Tapati Rapa Nui Festival
During the first two weeks of February each year, the entire island comes together for a unique celebration of their culture, involving music, dance and traditional sports. Tapati Rapa Nui is a festival that is at once a test of masculine strength and feminine grace, a celebration of local culture and a welcoming of visitors. Unlike many island festivals, Tapati Rapa Nui has been a festival for locals, by locals, rather than a tourist attraction. In 1969, just a few years after Easter Island gained some autonomy from Chile, Semana de Rapa Nui was born as a simple summer festival that featured singing, dancing and a small parade. Over the years it has evolved, including a name change, but Tapati Rapa Nui has always been about celebrating Polynesian pride. While tourists are welcome, and tend to pack the island this time of year, this is not a commercial luau or something you’d find at a hotel in Waikiki. Expect true authenticity in these festivities, and a deep appreciation and respect for the culture by the Rapa Nui people and all who attend. Source: fest300
Just So You Know…
- You will see very few trees on Easter Island today, though there used to be many forested areas on the island. According to recent research, there may have been as many as 16 million palm trees on the island and that it may have taken six to eight centuries to denude the island. it is thought to be due in part because of over-harvesting at some point. However, another main cause was Polynesian rats, brought by early settlers.

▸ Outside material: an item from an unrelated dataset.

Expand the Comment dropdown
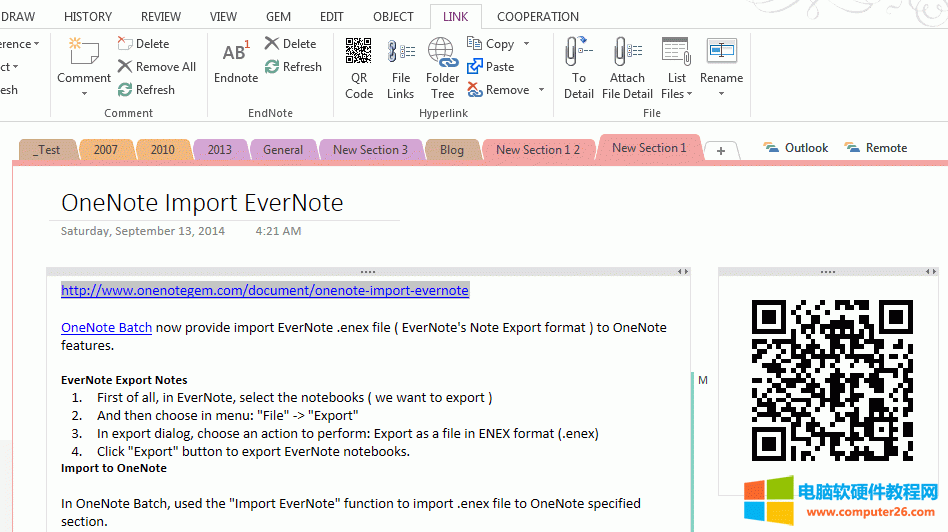Image resolution: width=948 pixels, height=532 pixels. (x=84, y=93)
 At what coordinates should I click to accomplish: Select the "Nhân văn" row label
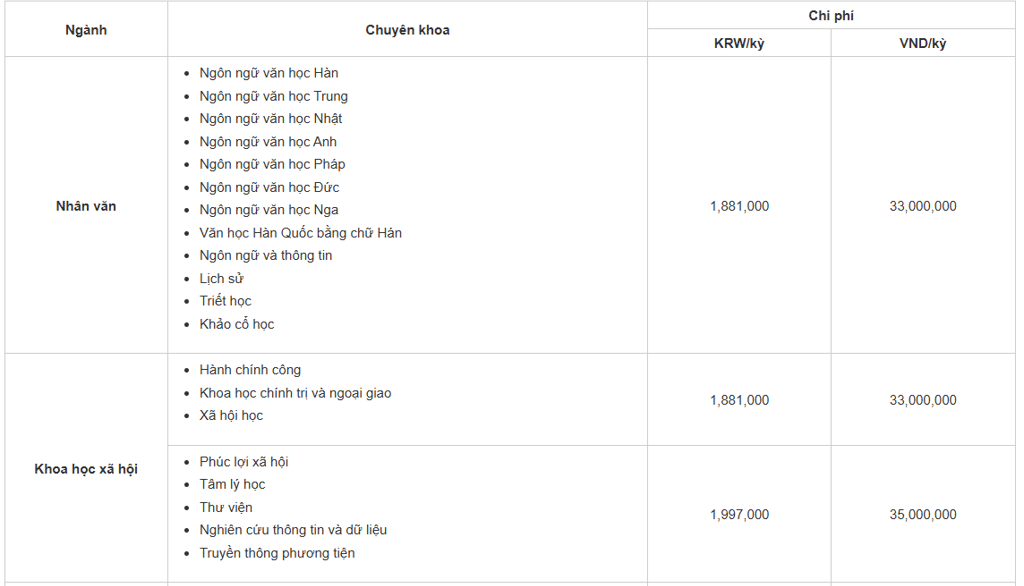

- Easter Island has had a couple of names in its lifetime and the oldest known names are ‘Te Pito o Te Henua’, meaning ‘The Centre of the World’ and ‘Mata-Ki-Te-Rani’, meaning ‘Eyes Looking at Heaven’.
- The island became a special territory of Chile in 1888.
- The Rapa Nui language is pretty much the same as the one spoken in Hawaii and Tahiti. The Chilean took Rapa Nui, the Americans took Hawaii, and the French took Tahiti. But they are the smae people.
- The first foreigner to visit the island was Jacob Roggeveen on April 5, 1722. It was Easter Sunday and he named the island because of it. After that visit, it was 48 years before another ship made contact with the island.
- It’s kind of difficult for Rapa Nui people to marry with another of the 6000-ish islanders, since it’s forbidden by law to marry with your third cousin.
- LAN Chile is the only airline that flies to Easter Island. This company is part of Oneworld Alliance.
- The largest stone statue on Easter Island is actually incomplete, left unfinished by the ancient islanders. If it had been complete, however, this shorter and squatter statue would have weighed around 270 tons.
- To enter two of the main attractions (Rano Raraku and Orongo) you will need a national park ticket. The ticket costs $60.